La intuición del hombre, en la primera impresión que percibe consciente,
adjetiva lo que ve ignorando cuál es su
razón e, independiente, a cómo pueda ser. Tal calificación la irá modulando
a medida que su conocimiento o trato sean más precisos. Es, sin duda, una señal
innata de defensa, semejante a los colores que la Naturaleza muestra, para
indicar lo que representa o no un peligro. La
Naturaleza, por tanto, protege a sus moradores, aunque el llamado libre
albedrío de éstos lo entiendan como decisiones que sólo a ellos compete. El
hombre acierta en su percepción la mayoría de las veces, condicionado por sus
propios deseos vehementes que le manipulan y falla o se confunde en menos
ocasiones. Tal vez, por eso, se diga que la cara del hombre es el espejo del alma.
No obstante, tales apreciaciones se mantienen calladas aguardando una relación
que las ratifiquen o desmientan con las máximas cautelas. No ocurre lo mismo
con personas públicas, ajenas a tratos y
amistades, que suscitan opiniones controvertidas de acuerdo con el carácter de
cada cual y con la forma diseñada, en la mayoría de los casos, por un asesor de
imagen especializado en armonizar su compostura.
Algunos de ellos son descritos por Ignacio
Sánchez Cuenca de la siguiente manera:
“Lo que sí es cierto es que ninguno de ellos
tiene crisis, ni pasan hambre, ni conocen el paro. Todos duermen
confortablemente soñando con la mentira qué decir al día siguiente.
Pensando cómo engañar a unos tontos del
culo que les defienden que ríen sus ocurrencias y lamen las sobras que tiran,
es decir, sus babas. Se irán de rositas, indemnes sin que nadie les corte sus
atributos. A muchos eso no les pasará porque les inflarán a bofetadas, les
cortaran las pelotas y los lincharan para que la historia hable de los salvajes
españoles que pegan, trocean y sacrifican a los mayores mangantes políticos de
toda la historia, que en lugar de dedicarse a limpiar botas (para lo que
servirían) les ha dado por limpiar bolsillos de la gente confiada”.

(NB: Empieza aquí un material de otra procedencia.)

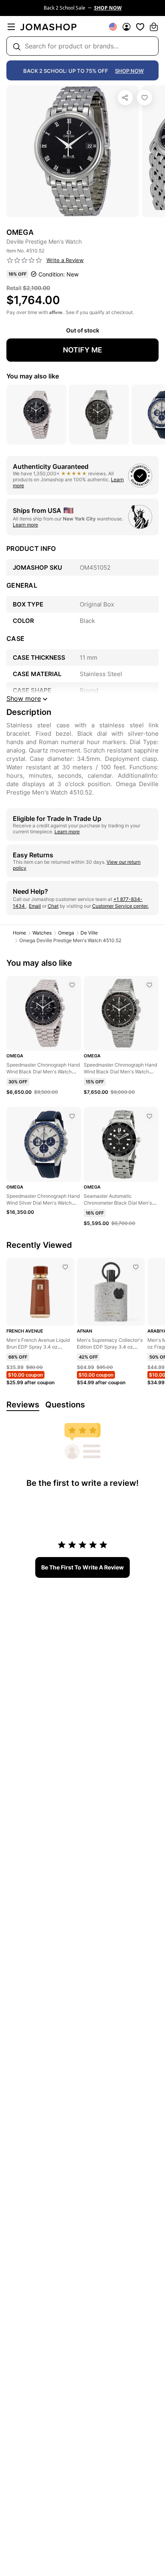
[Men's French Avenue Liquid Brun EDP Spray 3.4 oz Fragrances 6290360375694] (65, 1267)
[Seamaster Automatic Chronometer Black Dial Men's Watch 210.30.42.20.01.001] (149, 1116)
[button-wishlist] (140, 27)
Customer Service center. (120, 906)
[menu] (11, 27)
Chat (53, 906)
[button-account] (126, 27)
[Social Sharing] (125, 97)
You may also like (32, 376)
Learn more (25, 525)
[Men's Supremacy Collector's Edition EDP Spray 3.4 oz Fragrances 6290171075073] (136, 1267)
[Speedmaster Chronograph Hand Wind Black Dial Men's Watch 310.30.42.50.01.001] (72, 985)
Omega (66, 933)
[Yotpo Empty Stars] (24, 260)
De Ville (89, 933)
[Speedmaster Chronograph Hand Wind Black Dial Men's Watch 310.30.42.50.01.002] (149, 985)
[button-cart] (154, 27)
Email (35, 906)
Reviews (22, 1404)
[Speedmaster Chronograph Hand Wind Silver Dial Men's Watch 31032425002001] (72, 1116)
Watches (42, 933)
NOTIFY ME (82, 350)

¿Alguien duda a quiénes se refiere?
Palabras que suscitan otras
cuestiones contradictorias a las manifestadas por Antonio Banderas en las que
venía decir:
“En España todos quieren ser funcionarios, pero para vivir hay
jugársela”.
¿Son compatibles ambas opiniones?
Sin duda. Sin embargo, nadie debería
confiar en un Sistema no solidario, no regulado, que deja que sea la caridad (limosna
arbitraria al albur de un mecenas o altruistas de turno) el remedio para cubrir
la más importantes deficiencias de la sociedad. Nadie disfruta viendo pedir
limosna a la puerta de su casa, al mendigo durmiendo en su portal o la miseria
que producen la falta de trabajo, la nula educación o el exceso de avaricia. Prefieren,
no obstante, al ladrón de guante blanco que no hiede, al bandido simpático que
los toma por ingenuos, al corrupto que mata su moral en beneficio propio y de
su herencia, al que exige cumplir la ley que él no cumplió, al que pasa por benefactor
de pobres a los que esclavizó, a la hipocresía.
Efectivamente, lo que no cuesta no se valora. Por tanto, la Administración, ha
de proteger a sus administrados al igual que lo hace la Naturaleza. El Sistema
debe procurar el mínimo de supervivencia a sus moradores, en libertad, con un
trabajo con el que ganarse la vida, además
de permitirles la aventura que los encumbre y los haga ricos, si es lo que
desean.
Líbrese a mecenas y altruistas, a
ONGs y Fundaciones, y asegúrense medios para una vida digna.